TASK TO COMPLETE. When the line containing "Viewport: 1345px width, 896px" appears in the entries below, begin printing there and stop after the line containing "Given: Click Add Octane Override"; print each of those lines exactly and no other line.
***** TASK INPUT *****
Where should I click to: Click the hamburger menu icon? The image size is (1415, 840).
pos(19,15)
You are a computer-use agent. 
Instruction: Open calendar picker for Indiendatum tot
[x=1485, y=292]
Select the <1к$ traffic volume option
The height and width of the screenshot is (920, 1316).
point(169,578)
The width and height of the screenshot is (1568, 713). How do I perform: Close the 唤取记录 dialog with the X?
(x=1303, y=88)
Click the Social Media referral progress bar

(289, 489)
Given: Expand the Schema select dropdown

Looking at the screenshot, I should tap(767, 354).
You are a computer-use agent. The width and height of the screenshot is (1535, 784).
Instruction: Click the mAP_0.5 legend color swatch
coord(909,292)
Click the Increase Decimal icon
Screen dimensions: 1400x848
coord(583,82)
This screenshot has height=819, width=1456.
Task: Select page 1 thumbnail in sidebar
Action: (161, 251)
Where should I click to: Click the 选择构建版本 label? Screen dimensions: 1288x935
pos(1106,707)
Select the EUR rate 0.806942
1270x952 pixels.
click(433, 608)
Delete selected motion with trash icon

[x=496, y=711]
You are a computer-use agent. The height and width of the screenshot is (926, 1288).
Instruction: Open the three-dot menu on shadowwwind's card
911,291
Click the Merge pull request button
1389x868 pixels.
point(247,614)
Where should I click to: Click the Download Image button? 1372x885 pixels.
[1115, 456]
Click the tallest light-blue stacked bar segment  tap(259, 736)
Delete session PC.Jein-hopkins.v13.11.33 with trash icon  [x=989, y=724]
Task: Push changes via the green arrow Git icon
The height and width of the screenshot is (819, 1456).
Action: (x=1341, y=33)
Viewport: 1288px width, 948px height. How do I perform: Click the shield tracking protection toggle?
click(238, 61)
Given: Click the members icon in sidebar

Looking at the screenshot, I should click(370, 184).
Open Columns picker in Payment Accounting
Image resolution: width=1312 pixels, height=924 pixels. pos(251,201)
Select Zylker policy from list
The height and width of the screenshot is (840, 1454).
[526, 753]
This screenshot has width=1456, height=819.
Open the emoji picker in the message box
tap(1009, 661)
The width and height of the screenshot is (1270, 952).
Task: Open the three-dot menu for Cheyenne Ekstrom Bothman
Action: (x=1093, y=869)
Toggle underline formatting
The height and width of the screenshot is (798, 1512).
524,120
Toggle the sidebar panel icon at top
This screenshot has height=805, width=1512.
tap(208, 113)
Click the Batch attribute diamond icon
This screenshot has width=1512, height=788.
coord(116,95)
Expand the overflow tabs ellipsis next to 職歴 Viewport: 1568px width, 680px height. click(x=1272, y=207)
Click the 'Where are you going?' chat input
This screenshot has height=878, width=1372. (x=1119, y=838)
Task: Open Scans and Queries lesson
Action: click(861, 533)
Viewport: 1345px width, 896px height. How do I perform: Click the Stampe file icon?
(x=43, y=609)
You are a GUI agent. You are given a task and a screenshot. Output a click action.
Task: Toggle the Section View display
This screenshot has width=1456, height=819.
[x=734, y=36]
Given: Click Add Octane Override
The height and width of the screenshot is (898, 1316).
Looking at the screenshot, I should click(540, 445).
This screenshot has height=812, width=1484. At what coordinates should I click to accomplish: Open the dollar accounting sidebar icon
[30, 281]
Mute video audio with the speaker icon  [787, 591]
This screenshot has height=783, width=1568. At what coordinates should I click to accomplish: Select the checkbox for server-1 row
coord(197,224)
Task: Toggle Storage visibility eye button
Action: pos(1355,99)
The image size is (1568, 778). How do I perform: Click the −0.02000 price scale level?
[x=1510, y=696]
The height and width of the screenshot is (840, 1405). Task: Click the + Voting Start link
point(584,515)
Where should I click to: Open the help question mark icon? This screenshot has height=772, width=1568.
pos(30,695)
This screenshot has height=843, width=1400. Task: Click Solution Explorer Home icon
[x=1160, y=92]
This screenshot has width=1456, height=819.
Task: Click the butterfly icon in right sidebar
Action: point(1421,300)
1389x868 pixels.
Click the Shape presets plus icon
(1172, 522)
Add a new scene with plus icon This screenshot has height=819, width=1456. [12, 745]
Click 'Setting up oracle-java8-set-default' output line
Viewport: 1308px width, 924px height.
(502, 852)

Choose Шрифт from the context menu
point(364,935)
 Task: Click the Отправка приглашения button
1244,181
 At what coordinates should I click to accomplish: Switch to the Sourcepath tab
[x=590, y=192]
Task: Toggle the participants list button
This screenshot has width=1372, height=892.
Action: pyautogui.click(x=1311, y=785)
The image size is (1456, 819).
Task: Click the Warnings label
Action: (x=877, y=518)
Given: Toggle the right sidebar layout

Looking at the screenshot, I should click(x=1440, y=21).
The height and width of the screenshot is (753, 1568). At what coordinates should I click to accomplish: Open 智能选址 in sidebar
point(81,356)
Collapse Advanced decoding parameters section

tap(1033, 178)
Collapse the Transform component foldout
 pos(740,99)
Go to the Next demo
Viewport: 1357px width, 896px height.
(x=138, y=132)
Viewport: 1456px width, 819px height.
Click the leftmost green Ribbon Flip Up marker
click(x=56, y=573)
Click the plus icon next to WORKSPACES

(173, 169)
*****
OUTPUT BELOW.
Viewport: 1345px width, 896px height. How do I perform: Click the Stampe file icon?
(x=43, y=609)
You are a GUI agent. You are given a task and a screenshot. Output a click action.
Task: Toggle the Section View display
This screenshot has width=1456, height=819.
[x=734, y=36]
Given: Click Add Octane Override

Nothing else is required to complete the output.